Cognitive Daily

ResearchBlogging.orgYou may have heard of the idea that people can only remember seven things at a time — a seven-digit phone number, a license-plate, etc. While the size of working memory actually varies from person to person (it usually ranges from 6 to 8 items), and while people can use strategies like “chunking” to remember more, this observation is basically true.

Except when it’s not true. In the 1970s, researchers found that there are actually at least two different and distinct areas of working memory, each with its own separate capacity. One is called the “phonological loop” and is used for recall of sounds, and the other is the “visual spatial sketchpad” and is used for vision. If a person’s working memory capacity for sounds is maxed out at 7, she can still retain more in her working memory — as long as it’s something visual, like a shape or the location of an object.

But sounds also have locations in space, and we can easily locate a sound based on where the noise comes from. So what do we do with these memories? When we remember the location of sounds, do we use the same area of working memory previously thought to be only for visual images? Do we use the phonological loop? Or is there an entirely different resource we use to recall the location of sounds?

Günther Lehnert and Hubert Zimmer showed volunteers pictures of 30 different objects in groups of four, six, or eight. The pictures were displayed one at a time, for two seconds each, in a random corner of a large screen. Then the viewers were tested on the location of the objects they had just seen. The objects were chosen to be things that made distinctive sounds — animals, tools, or musical instruments. The same viewers also listened to the sounds each object made, played through speakers located in each corner of this screen, and again tested on where the sounds came from. They were also tested on a mixture of visual and audio versions of the objects and tested on those.
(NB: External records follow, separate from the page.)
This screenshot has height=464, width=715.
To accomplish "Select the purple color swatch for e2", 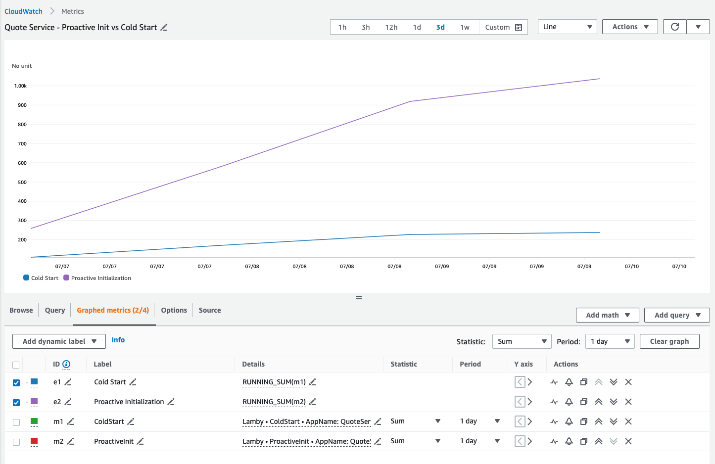I will tap(34, 402).
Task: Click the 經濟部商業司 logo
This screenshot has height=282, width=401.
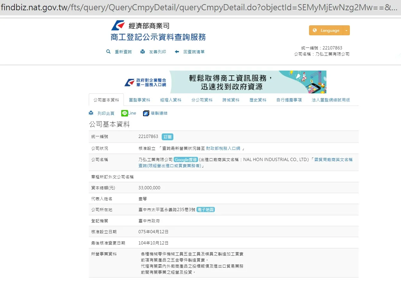Action: 118,25
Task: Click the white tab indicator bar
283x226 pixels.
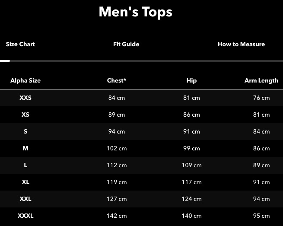Action: pos(5,61)
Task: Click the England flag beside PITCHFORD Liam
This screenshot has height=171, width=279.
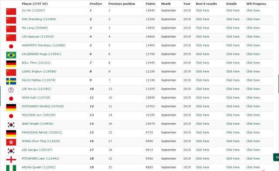Action: tap(11, 160)
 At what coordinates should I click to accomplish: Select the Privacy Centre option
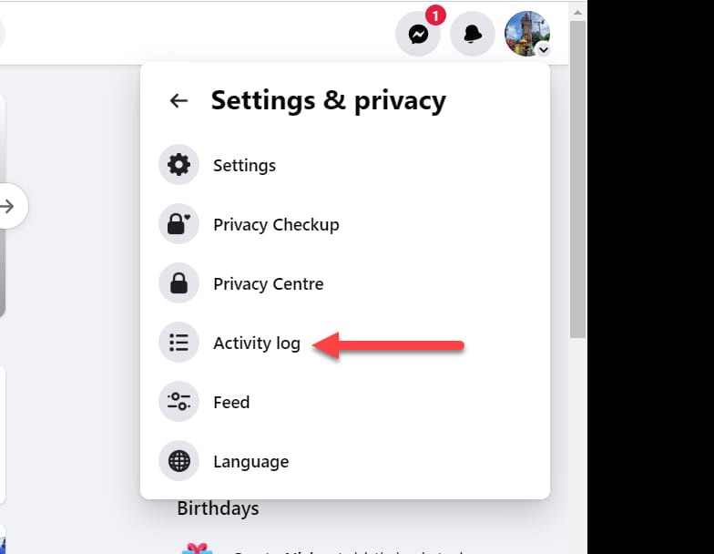344,283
If there are separate areas of working memory for audio and visual locations, then viewers should be able to remember more locations when the auditory and visual items are mixed compared to when they are shown separately. Amazingly, they were, although the effect was small: 73 percent accuracy for the mixed sets versus 69 percent for the pure visual and auditory sets. Could there really be a separate area of working memory just devoted to audio location? A closer look at the data reveals a curious pattern:


The graph shows the accuracy for auditory and visual location memory depending on how many items the viewers had to remember. While overall visual memory was significantly better than auditory memory, the key to this graph is the difference between memories when pure audio or visual locations are tested and when mixed audio and visual memories are tested. For 6 or 8 items, there was no difference. Only when there were just 4 items to be remembered was the auditory location memory better in a mixed presentation. If there was really a separate working memory for auditory locations, you would expect to see an improvement for a mixture of audio and video in all three conditions.

Lehnert and Zimmer suspected something else was going on here. If you’re only memorizing four items, and your memory for visual items is better than auditory items, then once you’ve eliminated the two corners where the visual items appeared, there are only two possible corners where a sound may have played. The visual memory makes it easier to guess where the sound was.
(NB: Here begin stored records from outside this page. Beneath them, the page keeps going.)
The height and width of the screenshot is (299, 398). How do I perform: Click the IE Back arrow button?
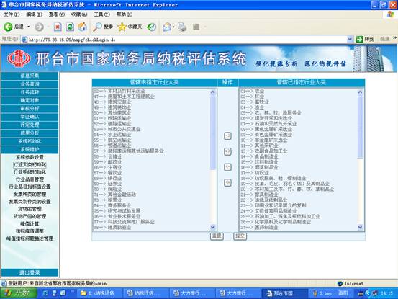click(x=8, y=27)
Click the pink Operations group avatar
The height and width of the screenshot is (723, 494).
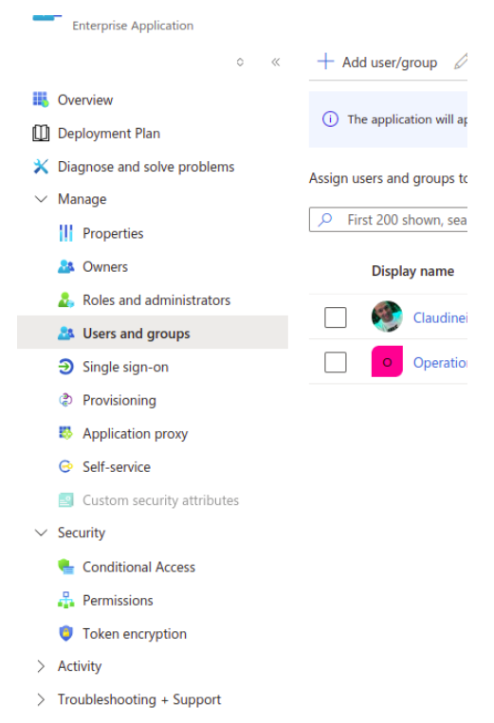pyautogui.click(x=387, y=362)
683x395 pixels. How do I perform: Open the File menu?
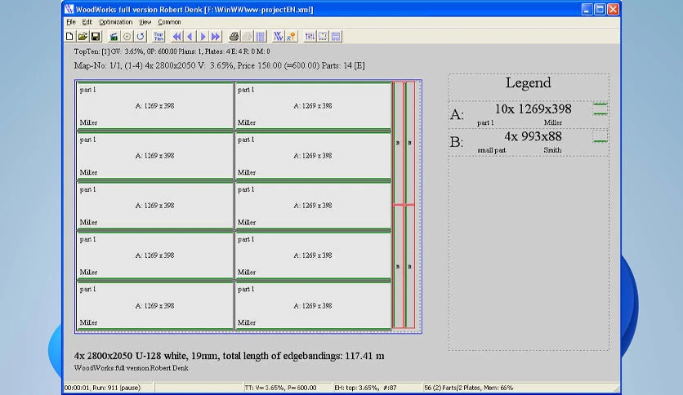(71, 22)
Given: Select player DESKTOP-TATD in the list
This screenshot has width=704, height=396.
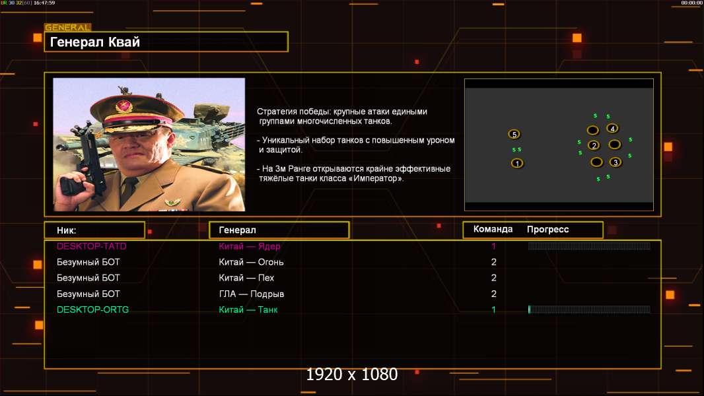Looking at the screenshot, I should 92,246.
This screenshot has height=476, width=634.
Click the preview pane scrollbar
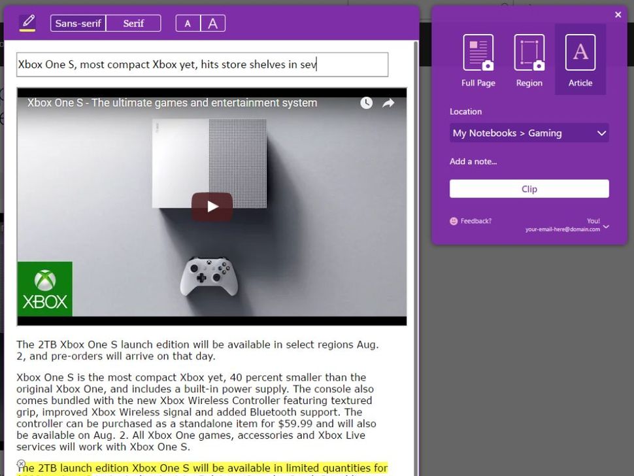click(x=416, y=196)
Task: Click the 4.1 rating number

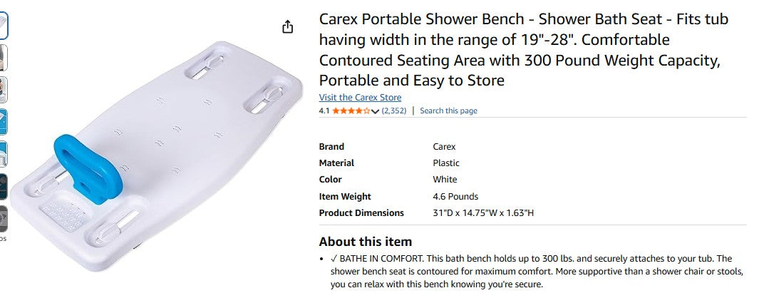Action: 324,111
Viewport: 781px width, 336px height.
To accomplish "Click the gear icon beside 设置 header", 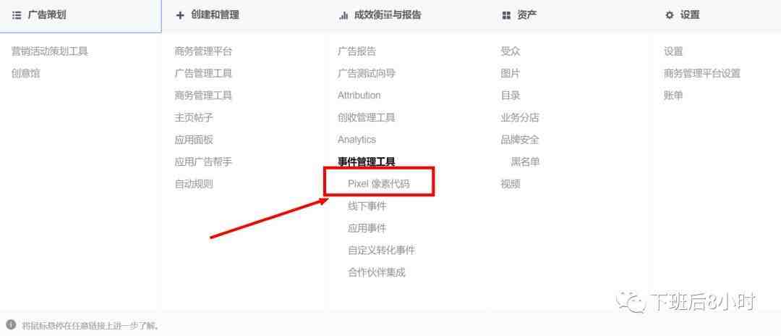I will (670, 15).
So they repeated the experiment, but this time, they used only sets of four items each time. In one condition, the first experiment was repeated exactly, and as before, auditory memory was better when audio and visual objects were combined. In another condition, however, the researchers eliminated the memory advantage of the visual objects by Xing out two possible corners when viewers were being tested. Now two corners were eliminated in both conditions, and so there was no memory advantage for viewers when mixed auditory and visual objects had been presented. Here are the results:


This time there is no advantage for the mixed condition, whether viewers were remembering locations of visual objects or sounds. So this is convincing evidence that there is no separate memory function for locations of objects, and it’s quite likely that the same function is being tapped whether we’re remembering the location of a visual object or a sound.
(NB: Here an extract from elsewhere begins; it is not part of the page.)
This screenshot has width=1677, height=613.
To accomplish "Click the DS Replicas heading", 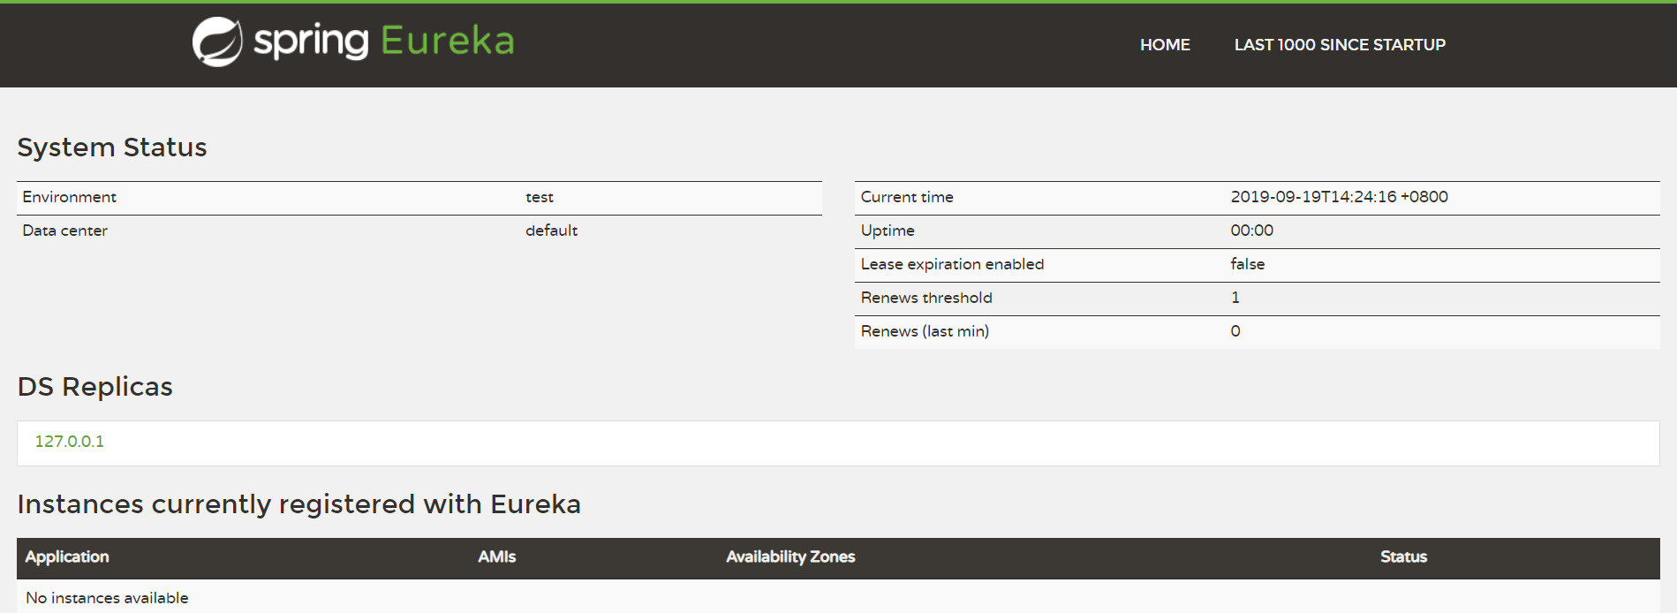I will pyautogui.click(x=95, y=387).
Lehnert, Günther, Zimmer, Hubert D. (2006). Auditory and visual spatial working memory Memory & Cognition, 34 (5), 1080-1090


  1. #1 Luci
    September 3, 2008

    Out of the lab and into everyday life, the experience of mutual cooperation between sound and image for mnemonic enhancement seems obvious. Context would also seem to be highly relevant here – as we get instant prompts for more familiar objects on the one hand, and the surprise impact of novelty on the other. Working memory use both. The graphs are interesting – as if sound location mattered less than visual location. What happens when the sounds chosen are more contextually stimulating than the images. Is the location of a siren or a scream targeted as a ‘remember this’ object vs. a purring cat or a brief melody?

    Am I wrong in remembering that auditory and visual memory both hang out in the right temporal lobe area?

  2. #2 Ian Tindale
    September 3, 2008

    Could this be related to that?

  3. #3 aiqin
    September 9, 2008

    there is no separate memory function for locations of objects, and it’s quite likely that the memory association with visual and auditory performed consciously by using mnemonics.
    A visual mnemonic might be an image of something that might look or sound like the thing that is trying to be memorized. when u hear a behind the times’old song that you can recall the place ,evironment,people activity…so the memories all consist the auditory and visual.